The goals are “no poverty, zero hunger, good health and well-being, quality education, gender equality, clean water and sanitation, affordable and clean energy, decent work and economic growth, industry, innovation and infrastructure, reduced inequality, sustainable cities and communities, responsible consumption and production, climate action, life below water, life on land, peace and justice, strong institutions and partnerships.”  The mayor said, “Working with stakeholders across the city, these goals will allow us to aid residents who need our help now and future generations of Pittsburghers to come.”

Sounds like Utopia in the making. Bear in mind, however, that one of the biggest failings of the U.N. is its so-called Human Rights Council that supposedly works to apply the “rights and freedoms” enumerated by the U.N.  With recent outgoing members including China, Cuba, Saudi Arabia, Egypt and Rwanda and incoming members including Indonesia, Somalia, Pakistan, Bahrain, Sudan, Qatar and Venezuela it is reasonable to ask how much attention to basic human rights such as freedom of religion, freedom of speech, right to own property and other fundamental rights the council actually intends to pursue diligently. These basic rights are just as or more important than a long wish list that cannot possibly be achieved absent honoring and protecting essential freedoms.

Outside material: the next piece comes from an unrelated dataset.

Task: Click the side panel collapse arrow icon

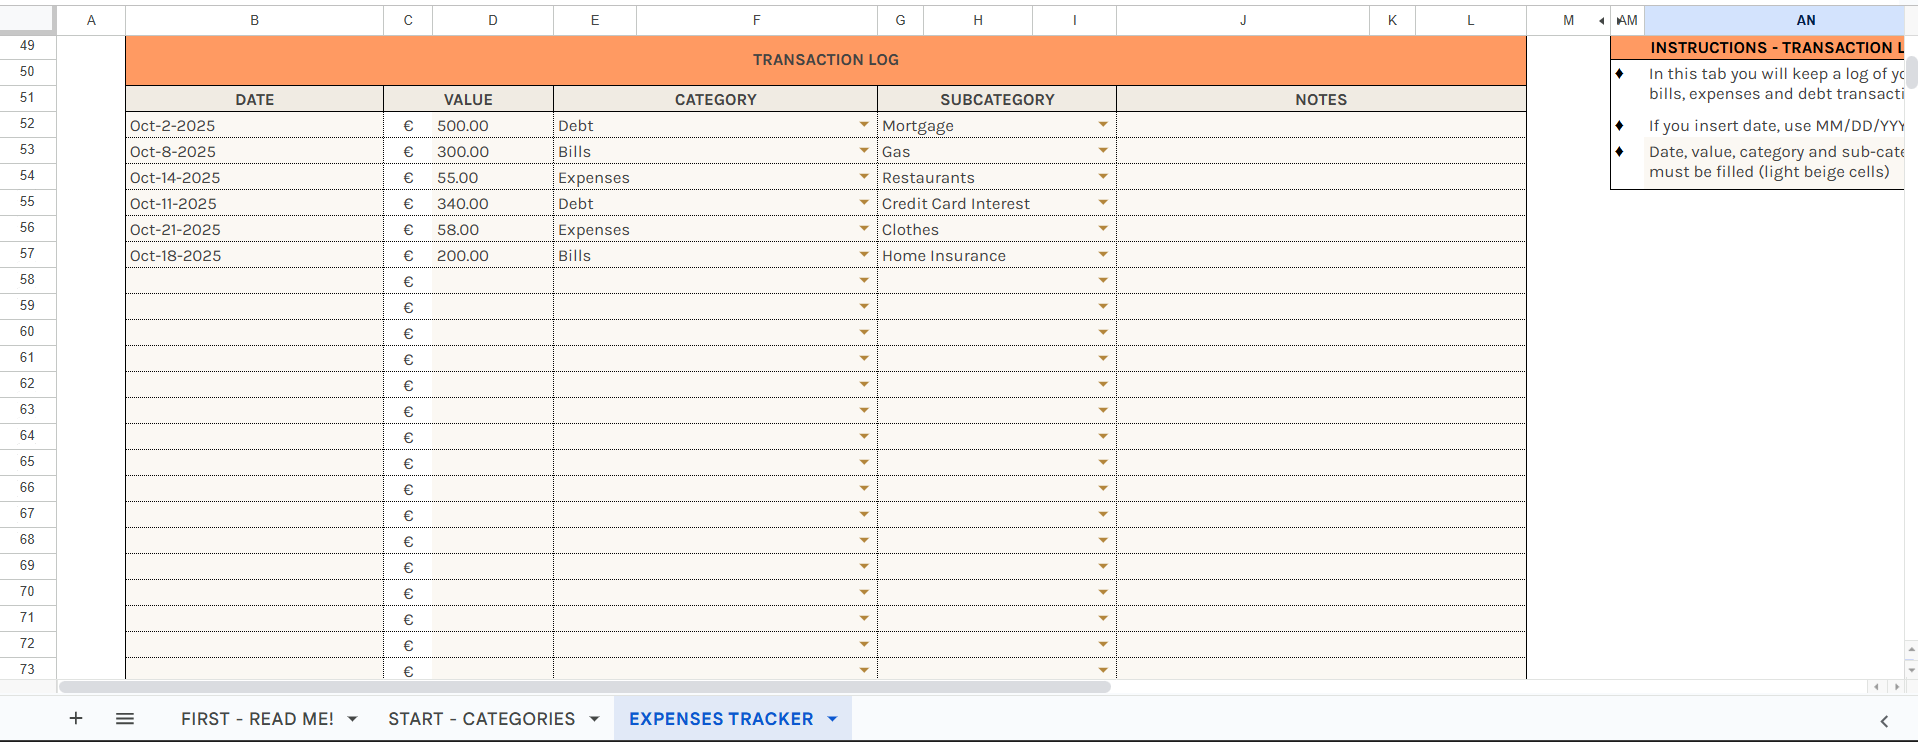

But one thing is sure.  The U.N. has its work cut out on the poverty goal. In 2018, the world average GDP per capita was $11,355, according to the International Monetary Fund. Of the 186 countries listed 126 have below world average GDP per capita while 44 are below $2,000. By comparison, the U.S. GDP stood at $62,600. Income figures by country track the GDP figures closely. U.S. and Pittsburgh median per capita incomes are close at around $34,000 in 2017. In short, poverty in the U.S. is certainly a far cry from poverty in most of the third-world countries.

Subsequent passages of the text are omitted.